Adegan-adegan dalam kamera pengintai itu merekam liyan (the other) bagi tokoh utama kisah film ini, seorang pematung sukses bernama Gambir (Fachry Albar). Keluarga “gila” itu adalah (ini tampak dalam penataan ruang dan kostum mereka) keluarga “biasa” dalam masyarakat kita. Tidak miskin-miskin amat, tapi jelas jauh dari kaya. Ketika dunia si anak itu mampir ke pintu rumah Gambir, Gambir yang merasa dijahili memaki, “Anak kampung!”

Gambir, dan istrinya, Talyda (Marsha Timothy), serta dunia mereka, sebetulnya adalah liyan bagi kebanyakan penonton film Indonesia. Mereka adalah tokoh-tokoh molek di sebuah dunia jet set Indonesia, yang mampu menjual-beli patung seharga 3-5 milyar rupiah. Tapi, bagi Gambir dan dunianya, Joko menyediakan kamera tajam dan bersih untuk menjadikan dunia itu poros “kenyataan” film ini.

Dengan kata lain, dunia Gambir dan dunia si anak yang disiksa berada dalam jarak amat jauh, sebetulnya. Jarak itu terjembatani oleh peristiwa-peristiwa berbau supranatural dan oleh kamera pengawas/pengintai itu. Terutama kamera. Kamera lah yang memungkinkan Gambir melihat apa yang terjadi pada si ”anak kampung” dan keluarganya. Kamera lah yang memastikan bahwa si ”anak kampung” dan keluarga kejamnya memang ada.

Kamera pula yang menghalangi Gambir menemui si ”anak kampung”. Karena, kamera tak menyajikan keterangan apa-apa. Ia hanya merekam yang di hadapan, dan ketika kamera ditempatkan statis macam kamera pengawas atau pengintai itu, maka ia tak ingin tahu lebih jauh. Ia tak mencari alamat si ”anak kampung”. Ia hanya merekam ”kenyataan” sekeping sekeping. Ia menampakkan semua yang tertangkap matanya, tapi juga tak menyajikan apa-apa yang penting (atau, apakah ”penting” bagi kamera dalam Pintu Terlarang?).

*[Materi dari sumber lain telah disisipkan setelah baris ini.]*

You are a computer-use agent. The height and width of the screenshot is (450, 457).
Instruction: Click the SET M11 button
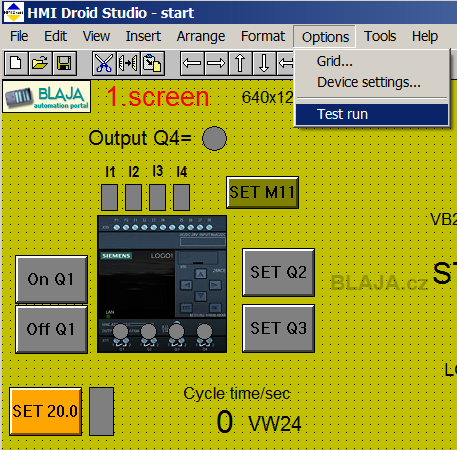[262, 192]
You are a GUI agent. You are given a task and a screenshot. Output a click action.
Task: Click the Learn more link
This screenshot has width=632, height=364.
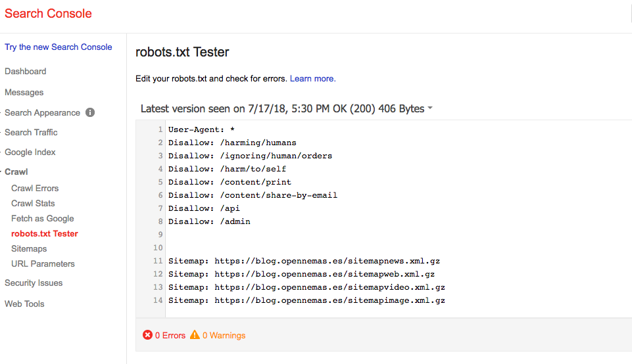(x=312, y=78)
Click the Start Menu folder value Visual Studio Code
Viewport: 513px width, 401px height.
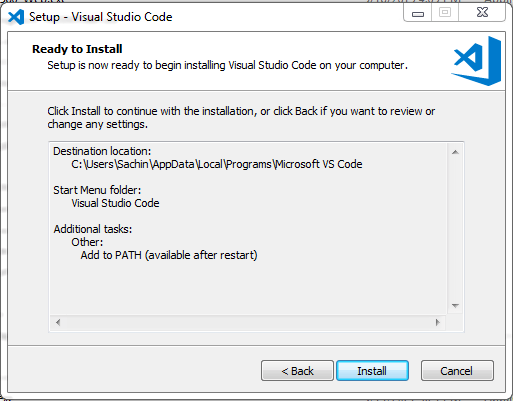[115, 203]
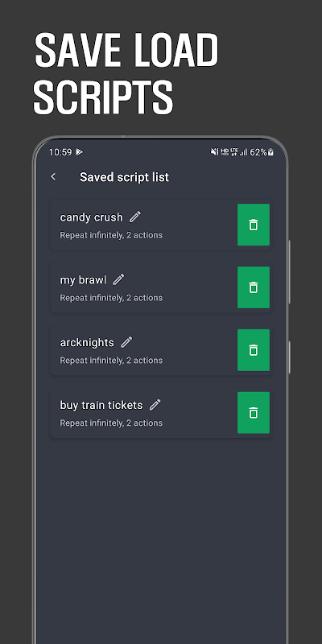Tap the mute icon in status bar

tap(214, 152)
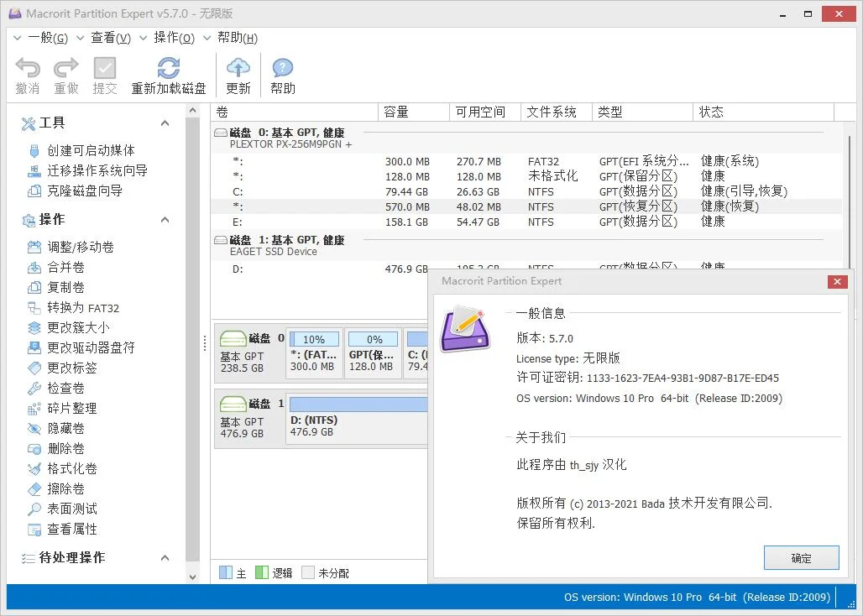
Task: Click the 更新 (Update) toolbar icon
Action: [x=238, y=74]
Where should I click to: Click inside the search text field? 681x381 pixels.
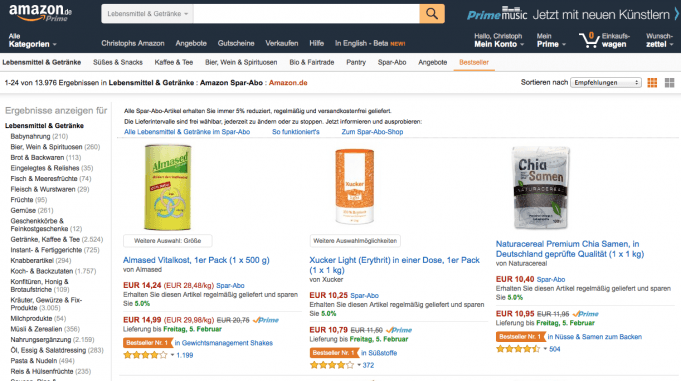click(306, 14)
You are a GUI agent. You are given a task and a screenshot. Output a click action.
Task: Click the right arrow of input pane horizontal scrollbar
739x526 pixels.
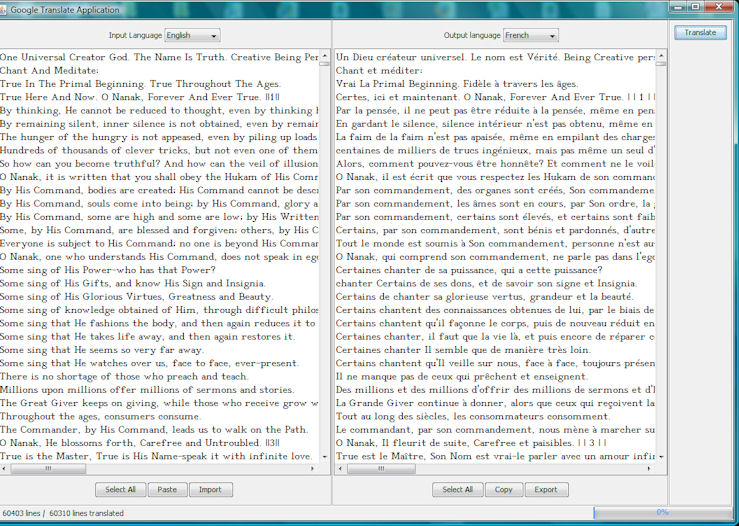[313, 468]
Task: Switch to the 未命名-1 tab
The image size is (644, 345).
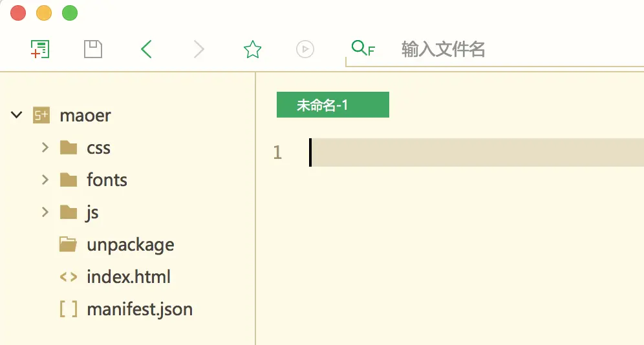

Kamera hanya merekam, dan televisi menyampaikan. Dan jarak pun menjadi mutlak: Gambir hanya bisa menonton penyiksaan itu. Ia hendam, tak berdaya. Kenapa? Kenapa pula ia terdesak merasa harus menonton lagi adegan-adegan penyiksaan yang perih itu?

Di sini, Joko mulai masuk ke wilayah permainan makna ”menonton” dan “penonton”. 


3.

Menonton adalah sebuah perilaku amoral –dalam arti, tak bisa dinilai secara moral. Atau kurang lebih begitu. “Kita cuma menonton!” kata Dandung (Ario Bowo), sahabat Gambir, ketika Gambir marah karena Dandung mengajaknya menonton beberapa perilaku menyimpang hasil intaian beberapa kamera di entah di mana, di klub Herosase.

Mempertanyakan moralitas aktivitas menonton –inilah persoalan yang dengan kuat dimunculkan oleh Peeping Tom, sebuah film karya Michael Powel pada 1960. Film itu, yang menuai cercaan pada saat beredar tapi dianggap mahakarya setelah lama kemudian hingga sekarang, mengisahkan seorang pembunuh serial, Mark Lewis (Carl Boehm), yang menggunakan tripod kameranya yang dilengkapi senjata tajam untuk membunuh gadis-gadis muda. Tujuan kamera sebagai alat pembunuh itu adalah untuk sekalian merekam ekspresi penuh teror para korban.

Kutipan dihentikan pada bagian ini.